Your little artist will love this simple and visually-stimulating kindergarten letter-sound game. To begin with, draw a picture on a whiteboard or chalkboard and name individual letters. Then, have students identify and erase items in the picture that start with that letter. For example, you might draw a snowman with a hat for “h,” buttons for “b” and carrot for “c.” Also, you could reverse the roles of artist and eraser, once they see how it’s done. This is great for both creative thinking and letter-sound recognition. In addition, it is easy to adapt to new subjects. For example, you might use this activity with a picture of a dinosaur when learning about dinosaurs as a scientific subject. Also, you could also theme it after special holidays, events, or seasons of the year.

5. Worksheet Matching

Using letter sounds for kindergarten worksheets can be a challenge. The spoken element of letter sounds makes it difficult to translate into written communication. However, a great way for students to practice is by doing a cutting and matching worksheet. Firstly, start with a sheet of simple pictures that indicate items with various different starting letters. Then, on a separate paper, have the letters that correspond with those starting sounds. Students can cut out the pictures and glue them next to the letter that matches. It will be great fine motor skills and cognitive thinking practice while they learn their letter sounds!

6. Mystery Bag

In this tactile activity, you’ll place three objects within a bag, like a ball, a bug, and a button for the letter “b”. Then, have students name each item, and guess the “mystery letter” that unites all of the objects. When students become better at this game, you can increase the difficulty by using both starting and ending sounds. When working with a small or large group, you can have them fill a bag for the others with objects around the classroom to have the others guess.

7. Smack The Letter

Kindergarteners will love getting to use a flyswatter to hit the letters you write on sticky notes and pronounce them for them to identify. In fact, you can pick the letter sounds they most need to work on. In order to give this activity a fun, competitive element, you can make it into a race. For example, two or three children can play for points to see who can reach 10 first. In addition, it can be played tournament-style if you’re working with a larger group.

8. I-Spy Discovery Bottle

Fill a large juice bottle with a variety of small items that start with various letters, using rice or sand as a filler for the remaining space. In order to play, use an alphabet deck or phonics clip cards to pick a letter and have a student shake the bottle and hunt for the item with the corresponding beginning letter.
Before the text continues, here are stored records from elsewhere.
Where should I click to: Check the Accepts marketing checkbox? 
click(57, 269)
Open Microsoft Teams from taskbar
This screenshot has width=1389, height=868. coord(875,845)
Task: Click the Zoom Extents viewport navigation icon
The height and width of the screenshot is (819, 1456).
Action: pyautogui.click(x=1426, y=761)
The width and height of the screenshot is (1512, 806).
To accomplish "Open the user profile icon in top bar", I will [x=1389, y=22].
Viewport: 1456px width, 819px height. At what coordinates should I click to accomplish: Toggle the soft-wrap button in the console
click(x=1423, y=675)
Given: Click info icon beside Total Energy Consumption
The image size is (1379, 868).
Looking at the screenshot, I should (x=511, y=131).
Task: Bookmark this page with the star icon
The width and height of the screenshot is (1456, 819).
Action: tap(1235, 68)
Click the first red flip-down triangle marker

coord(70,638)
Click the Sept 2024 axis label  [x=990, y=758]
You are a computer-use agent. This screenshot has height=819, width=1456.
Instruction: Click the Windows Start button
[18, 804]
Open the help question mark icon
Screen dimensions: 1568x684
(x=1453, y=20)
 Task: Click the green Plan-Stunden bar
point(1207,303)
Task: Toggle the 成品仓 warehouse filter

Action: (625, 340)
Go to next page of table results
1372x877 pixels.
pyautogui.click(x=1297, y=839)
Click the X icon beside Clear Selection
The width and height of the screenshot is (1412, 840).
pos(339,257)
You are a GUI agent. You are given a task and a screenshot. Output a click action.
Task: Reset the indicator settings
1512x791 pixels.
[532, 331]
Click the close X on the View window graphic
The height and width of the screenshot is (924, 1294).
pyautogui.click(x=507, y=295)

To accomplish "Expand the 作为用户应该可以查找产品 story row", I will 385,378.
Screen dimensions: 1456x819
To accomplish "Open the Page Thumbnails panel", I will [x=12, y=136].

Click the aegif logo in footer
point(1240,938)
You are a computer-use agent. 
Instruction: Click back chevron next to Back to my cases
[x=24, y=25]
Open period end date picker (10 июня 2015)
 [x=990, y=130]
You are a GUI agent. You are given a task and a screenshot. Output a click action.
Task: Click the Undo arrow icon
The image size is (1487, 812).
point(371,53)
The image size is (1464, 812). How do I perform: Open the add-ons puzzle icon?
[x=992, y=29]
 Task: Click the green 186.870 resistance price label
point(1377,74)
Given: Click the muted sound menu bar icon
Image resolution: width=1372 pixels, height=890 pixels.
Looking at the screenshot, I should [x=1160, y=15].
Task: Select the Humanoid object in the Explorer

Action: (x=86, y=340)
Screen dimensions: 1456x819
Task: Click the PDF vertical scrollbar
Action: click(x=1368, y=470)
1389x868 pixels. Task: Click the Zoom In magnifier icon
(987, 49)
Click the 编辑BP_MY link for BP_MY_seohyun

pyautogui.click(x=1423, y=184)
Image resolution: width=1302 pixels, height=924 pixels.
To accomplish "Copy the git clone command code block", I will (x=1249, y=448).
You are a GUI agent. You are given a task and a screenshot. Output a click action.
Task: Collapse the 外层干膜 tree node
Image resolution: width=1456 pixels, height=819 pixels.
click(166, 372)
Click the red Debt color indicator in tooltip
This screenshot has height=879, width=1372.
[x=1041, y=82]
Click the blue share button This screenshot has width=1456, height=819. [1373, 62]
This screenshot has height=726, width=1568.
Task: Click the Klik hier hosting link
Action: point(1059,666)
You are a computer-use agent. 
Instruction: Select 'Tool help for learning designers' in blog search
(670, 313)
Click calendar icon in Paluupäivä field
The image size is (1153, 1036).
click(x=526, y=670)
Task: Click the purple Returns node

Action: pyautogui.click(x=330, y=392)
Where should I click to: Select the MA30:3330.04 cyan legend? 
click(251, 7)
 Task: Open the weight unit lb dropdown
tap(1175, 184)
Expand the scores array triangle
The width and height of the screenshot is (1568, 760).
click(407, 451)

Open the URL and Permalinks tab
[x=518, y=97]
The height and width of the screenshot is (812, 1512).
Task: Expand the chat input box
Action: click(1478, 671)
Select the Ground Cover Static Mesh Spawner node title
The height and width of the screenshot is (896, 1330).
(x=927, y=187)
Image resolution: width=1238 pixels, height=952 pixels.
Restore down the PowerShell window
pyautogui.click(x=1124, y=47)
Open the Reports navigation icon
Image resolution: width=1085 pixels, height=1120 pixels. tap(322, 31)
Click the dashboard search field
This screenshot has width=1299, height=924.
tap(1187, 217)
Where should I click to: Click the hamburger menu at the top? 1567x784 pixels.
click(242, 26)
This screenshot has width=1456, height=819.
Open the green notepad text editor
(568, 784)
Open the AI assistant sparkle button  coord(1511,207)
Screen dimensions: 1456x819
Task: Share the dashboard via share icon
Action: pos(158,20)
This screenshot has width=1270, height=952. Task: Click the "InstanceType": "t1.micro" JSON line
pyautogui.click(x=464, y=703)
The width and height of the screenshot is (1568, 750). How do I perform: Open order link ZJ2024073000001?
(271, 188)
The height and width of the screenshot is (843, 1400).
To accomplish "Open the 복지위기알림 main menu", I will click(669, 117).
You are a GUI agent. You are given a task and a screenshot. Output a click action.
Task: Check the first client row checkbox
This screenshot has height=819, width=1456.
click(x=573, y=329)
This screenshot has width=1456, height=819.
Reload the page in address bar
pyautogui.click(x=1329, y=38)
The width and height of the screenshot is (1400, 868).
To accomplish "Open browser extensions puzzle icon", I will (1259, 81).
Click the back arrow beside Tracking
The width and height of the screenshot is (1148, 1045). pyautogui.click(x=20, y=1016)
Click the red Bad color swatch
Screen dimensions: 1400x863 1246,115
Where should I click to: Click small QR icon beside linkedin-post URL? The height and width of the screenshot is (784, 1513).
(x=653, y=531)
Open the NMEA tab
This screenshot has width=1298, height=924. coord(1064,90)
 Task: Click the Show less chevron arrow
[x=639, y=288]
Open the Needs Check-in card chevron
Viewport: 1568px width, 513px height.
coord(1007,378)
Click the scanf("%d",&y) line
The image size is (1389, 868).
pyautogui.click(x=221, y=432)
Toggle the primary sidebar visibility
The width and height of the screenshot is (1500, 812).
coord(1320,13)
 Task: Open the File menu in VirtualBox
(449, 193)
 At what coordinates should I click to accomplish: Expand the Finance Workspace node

Overall, this is a great small group activity that students can play independently. It’s a great pick for center time or as an early finisher activity.

Of course, by creating many opportunities for students to learn their letter sounds, you help them build strong literacy foundational skills. Then, with time, patience, and practice, they can master their phonics and be ready for reading and writing real words. Additionally, with so many fun and exciting activities with which to learn, they’ll have an absolute blast in kindergarten.